Collected data entries:

####################

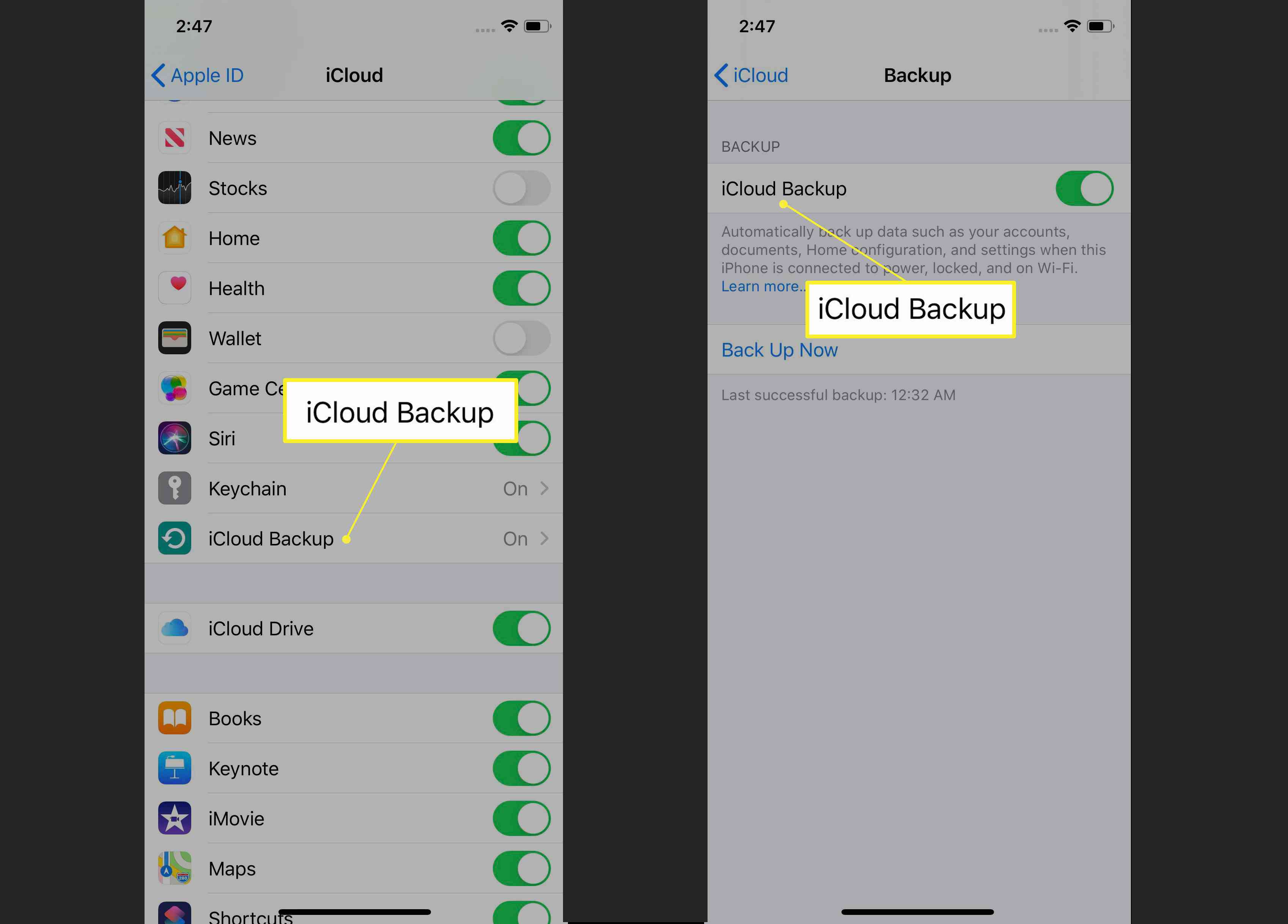Tap the Game Center icon
Screen dimensions: 1288x924
(x=174, y=388)
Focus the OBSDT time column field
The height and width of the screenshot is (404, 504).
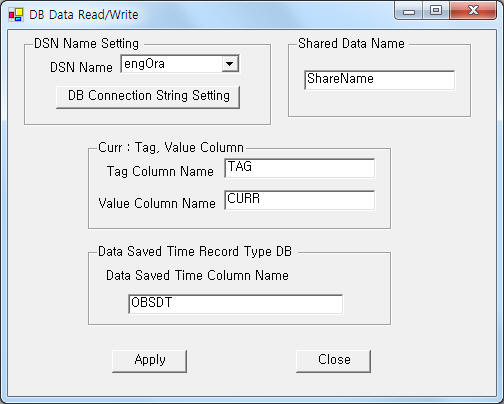(236, 304)
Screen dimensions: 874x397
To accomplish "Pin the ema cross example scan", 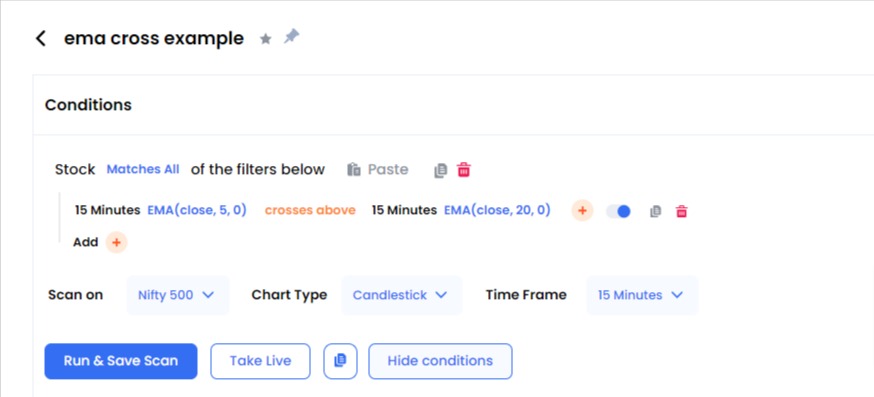I will (291, 37).
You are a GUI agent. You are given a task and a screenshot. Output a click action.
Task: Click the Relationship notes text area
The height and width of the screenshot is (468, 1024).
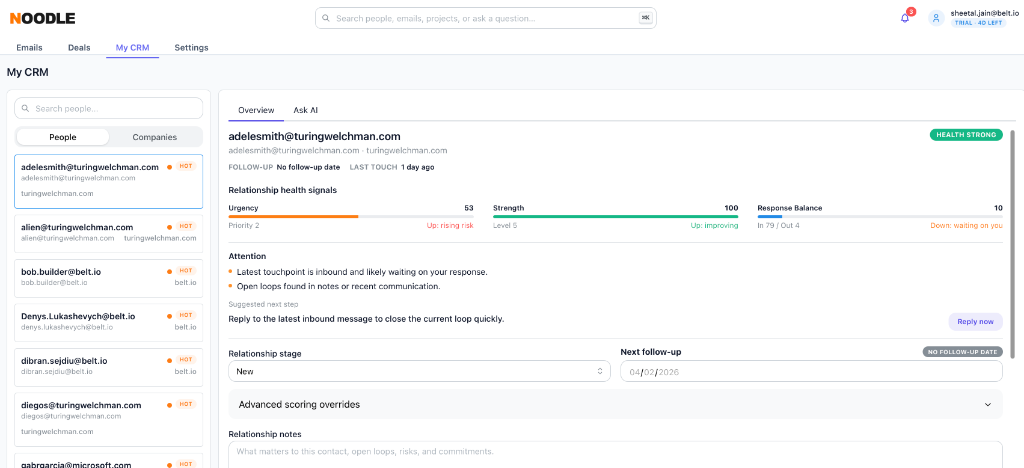[x=615, y=455]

####################

Requirement. Start at the line that contains "You are a GUI" and retype every line through the end of the entries above, both ends included. Exclude all pictures.

Expected answer.
You are a GUI agent. You are given a task and a screenshot. Output a click action.
Task: Click the Relationship notes text area
The height and width of the screenshot is (468, 1024).
[x=615, y=455]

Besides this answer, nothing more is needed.